Fabricar una realidad en la mente que distorsione la realidad real (valga la redundancia), como hacen los optimistas y los pesimistas (e incluso los propios realistas), supone curvarse ante algunas filosofías modernas y heterodoxas, esas que predican que las cosas no existen por sí mismas, sino que le deben su existencia a la percepción que tengamos de ellas en nuestro mundo mental.
Ejemplos de ello los tenemos en el pienso, luego existo de Descartes, en el idealismo de Hegel, en los juicios sintéticos a priori de Kant o en la visión que Oscar Wilde tenía del arte antes de su metamorfosis espiritual en la cárcel de Reading (en base a la cual, «la vida imita al arte mucho más de lo que el arte imita a la vida»). También, hay otro ejemplo de menor densidad intelectual, pero bastante más esclarecedor que los anteriores, que consiste en pensar que uno es lo que cree ser, con independencia de lo que realmente sea; o que alguien conseguirá todo aquello que se proponga, puesto que «creer es poder».

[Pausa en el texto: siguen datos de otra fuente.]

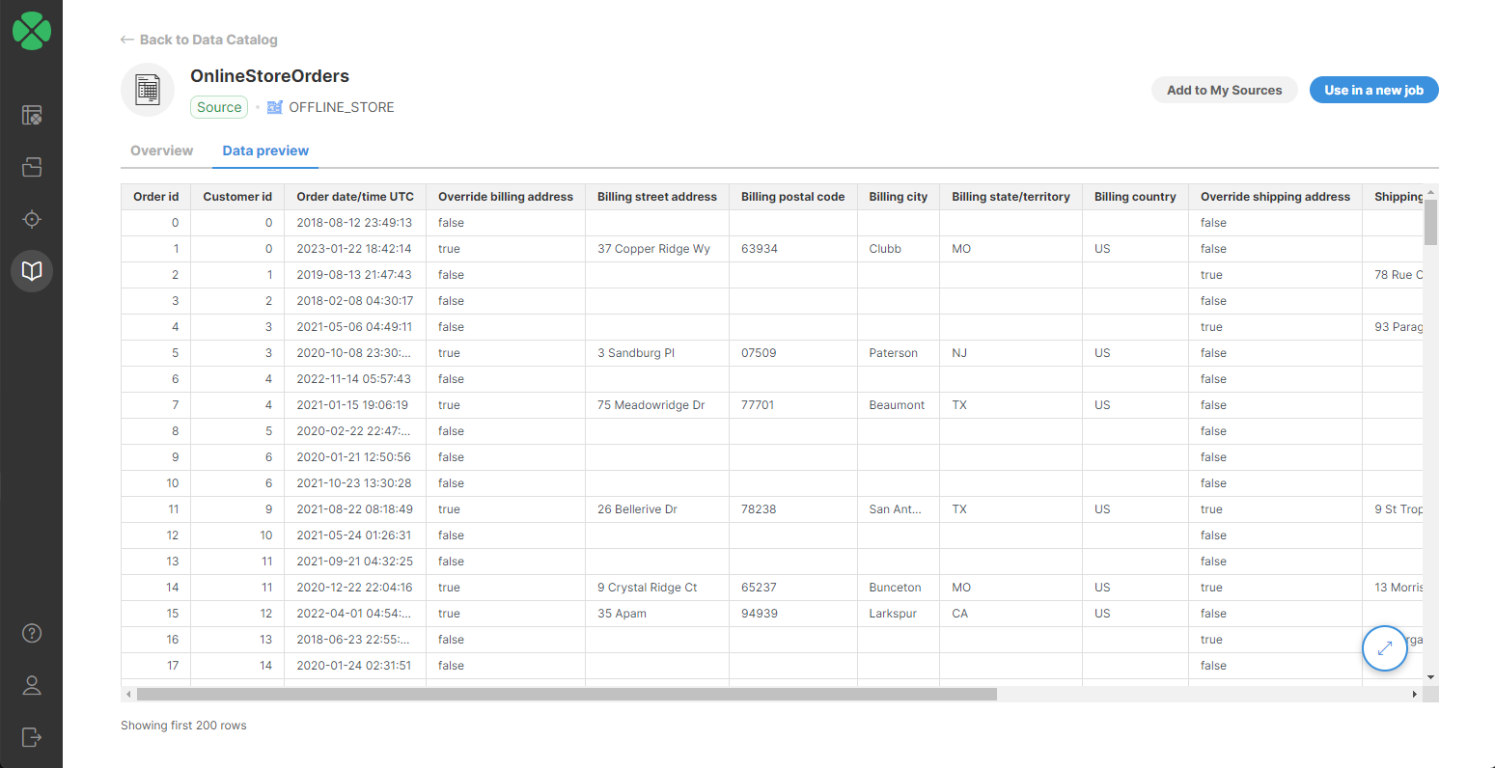Open the user account profile icon
Image resolution: width=1495 pixels, height=768 pixels.
pos(32,685)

En síntesis, los optimistas, pesimistas y realistas (estos últimos, pesimistas camuflados) tienden a alterar la realidad en base a su propia percepción, tal y como hacen muchos filósofos modernos y heterodoxos. Por esto, resulta conveniente sustituir el optimismo por la esperanza y el pesimismo, por la precaución.
Una metáfora que ilustra con muy buen tino mi conclusión de la esperanza precavida sería la frase pronunciada por un personaje de Oscar Wilde, en su obra de teatro El abanico de Lady Windermere, la cual reza así: «Todos estamos en la cloaca, pero algunos miramos hacia las estrellas». Esta cita nos alienta a buscar esperanza en medio del fango y la oscuridad, nos espolea a alzar nuestra mirada hacia lo más alto, para hallar consuelo en el titileo de unas luces muy lejanas.
El contenido de esta metáfora lo relaciono con esa esperanza que prevalece en mitad de las tinieblas, con ese Cristo que vence, reina e impera frente a «los dominadores de ese mundo tenebroso» (de los que nos alertaba San Pablo en su carta a los Efesios). Alzar la mirada hacia las impenetrables alturas nos recuerda que «ha vencido el león de la tribu de Judá» (Ap 5, 5), es decir, que el Señor ha resucitado, y que, como dijo san Juan Pablo II, «el amor vence siempre, Dios siempre puede más».
Como colofón, me gustaría despedirme con un poema de verso libre que escribí el año pasado, cuya moraleja es que la esperanza triunfa sobre la tragedia y la alegría, sobre el pesimismo, incluso en las noches más oscuras:
¡Oh lúgubre y a la par, balsámica noche! Que me abocas como un alma en pena a una infinita oscuridad, para devolverme la alegría bajo el paraguas de un cielo custodiado por la luna.
¡Oh mortecina y a la par, vivificante noche! Que me sumes en la tragedia de un abismo incontrolable, para deleitarme con un cielo constelado por estrellas diamantinas y astros destellantes.
¡Oh inquietante y embriagadora noche! Enigmática soledad de los espíritus desolados, que restañas mi fe mientras contemplo maravillado la plateada y purpúrea inmensidad, con sus zafiros celestes y melenas rojizas estampadas sobre las impenetrables alturas.